As a multicultural wave of new investors and residents begins to reshape Little Tokyo, many community leaders are hailing a Los Angeles city recommendation to sell the last large undeveloped land parcel in the area to a development team led by Japanese Americans.
The competition for the land at 1st and Alameda streets is seen as a critical test of the Japanese American community's ability to strongly influence the future development of its cultural core, the neighborhood its immigrant pioneers first settled a century ago.
In recent months, several signature properties have been sold to non-Japanese owners, including the former New Otani Hotel, Japanese Village Plaza and Little Tokyo Shopping Center. Growing numbers of non-Japanese residents in the new condo and apartment buildings nearby, along with a spate of frozen yogurt, pasta, sandwich and other non-Japanese shops, are also diversifying the historic Japanese American ethnic enclave.
The changes have brought the area new vitality but have also sparked anxiety among some Little Tokyo leaders and raised the stakes for control of the 4.5-acre parcel, know as the Mangrove site.
The selection panel of city and community members is expected to issue its report as early as this week outlining why it chose the Nikkei Center team, led by the Little Tokyo Service Center, Kaji & Associates, Urban Partners and others, to buy the Mangrove site. The City Council must approve the recommendation.
"Not to take anything away from the other contenders, but the Little Tokyo Service Center and other partners have been longtime members in the community whom we've worked with and whom we assume will have great accountability," said Chris Aihara, chair of the Little Tokyo Community Council.
The council, made up of about 100 area businesses, nonprofit agencies, religious institutions and residents, endorsed the proposal by the Nikkei Center last year.

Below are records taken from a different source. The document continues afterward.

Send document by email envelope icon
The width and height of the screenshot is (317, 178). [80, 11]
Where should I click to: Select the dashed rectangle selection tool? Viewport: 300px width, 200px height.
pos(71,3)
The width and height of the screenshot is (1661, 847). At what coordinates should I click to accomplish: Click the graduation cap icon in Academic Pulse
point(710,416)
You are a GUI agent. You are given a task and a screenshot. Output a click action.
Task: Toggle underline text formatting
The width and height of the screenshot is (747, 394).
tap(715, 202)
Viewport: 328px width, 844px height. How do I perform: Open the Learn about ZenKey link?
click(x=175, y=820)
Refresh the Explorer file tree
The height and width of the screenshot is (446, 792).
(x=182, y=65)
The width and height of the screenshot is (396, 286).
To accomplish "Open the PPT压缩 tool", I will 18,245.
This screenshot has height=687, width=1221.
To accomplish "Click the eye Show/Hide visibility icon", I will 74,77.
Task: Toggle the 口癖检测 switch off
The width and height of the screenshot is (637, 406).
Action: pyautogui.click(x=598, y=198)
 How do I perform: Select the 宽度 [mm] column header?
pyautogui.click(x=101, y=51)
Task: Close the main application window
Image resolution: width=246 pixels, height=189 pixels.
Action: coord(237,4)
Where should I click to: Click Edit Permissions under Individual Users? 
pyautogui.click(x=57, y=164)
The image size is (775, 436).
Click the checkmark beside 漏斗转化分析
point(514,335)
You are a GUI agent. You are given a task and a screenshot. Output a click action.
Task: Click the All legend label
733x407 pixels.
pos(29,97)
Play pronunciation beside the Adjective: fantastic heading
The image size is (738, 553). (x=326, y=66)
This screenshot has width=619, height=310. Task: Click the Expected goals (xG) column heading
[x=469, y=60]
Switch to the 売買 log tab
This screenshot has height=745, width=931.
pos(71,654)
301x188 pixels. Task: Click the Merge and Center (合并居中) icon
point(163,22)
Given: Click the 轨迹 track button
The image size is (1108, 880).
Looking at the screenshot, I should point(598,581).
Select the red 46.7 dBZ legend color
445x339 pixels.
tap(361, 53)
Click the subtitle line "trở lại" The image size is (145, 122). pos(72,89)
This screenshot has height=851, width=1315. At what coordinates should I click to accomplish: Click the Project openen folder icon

The team has proposed a mixed-use project of housing, office space and retail that would showcase Japan's fashionable modern face of anime, fashion, design and high-tech electronics. A media court with giant outdoor screens, similar to those in Shinjuku and other hip Tokyo neighborhoods, is also envisioned.
Embracing a global definition of "Nikkei" -- a word that connotes both Japanese heritage and the Japanese economy -- developers hope to recruit the sizable ethnic Japanese communities in Mexico, Brazil and elsewhere in Latin America to open shops or businesses in the center, according to Jon Kaji of Kaji & Associates, a South Bay consulting firm and Nikkei Center partner.